Simon began his career as a journalist for the Baltimore Sun and turned his experience of shadowing the Baltimore Police Department’s homicide unit into his first nonfiction book, “Homicide: A Year on the Killing Streets.” The book then led to the television series “Homicide: Life on the Streets.”
He is known more recently for the creation of the HBO series “The Wire,” a show that explores street life and government corruption.

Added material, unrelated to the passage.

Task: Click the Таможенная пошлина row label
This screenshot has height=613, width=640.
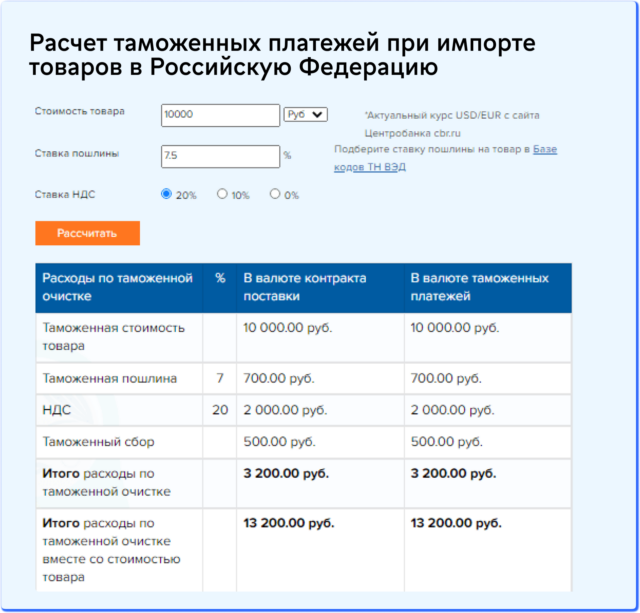Action: (x=110, y=379)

The critically acclaimed series has been described as “literary television.” He is also creator of HBO’s “Treme,” which explores the city of New Orleans beyond the tourism.
“In his creation of the television show ‘The Wire,’ Simon depicts a culture that usually gets only self-righteous buzzwords on the nightly news, a world populated by characters full of rage, buffeted by injustice, often exploding in frightening violence, but characters who were nevertheless brave, funny, resourceful and deeply invested in a code of conduct that was invisible to the mainstream but meaningful to members of the community,” said Jaime Harker, Isom Center interim director.
“‘The Wire’ insisted on the flawed yet glorious humanity of all its urban dwellers: drug dealers, crackheads, corrupt cops, sleazy politicians and snitches. Though much of its terminology continues to inform my own speech – ‘juking the stats,’ for example, remains a depressingly relevant concept no matter what one’s station of life – it is ‘The Wire’s’ embrace of people usually dismissed in pejoratives that still resonates.”
Theresa Starkey, the center’s assistant director and instructor of gender studies, contacted Simon in the summer of 2014 to invite him to the conference, which showcases students’ research at undergraduate and graduate levels.
“We told Mr. Simon we wanted to challenge our students creatively, intellectually and academically when it comes to thinking about complex issues such as space and place in our everyday lives and to encourage them to consider how race, gender, class and sexuality function as intersections in community life,” Starkey said. “Mr. Simon’s geographically and socially informed body of work as TV writer, producer and investigative journalist fit so well with our conference theme.”
This event is presented in partnership with the Oxford Conference for the Book.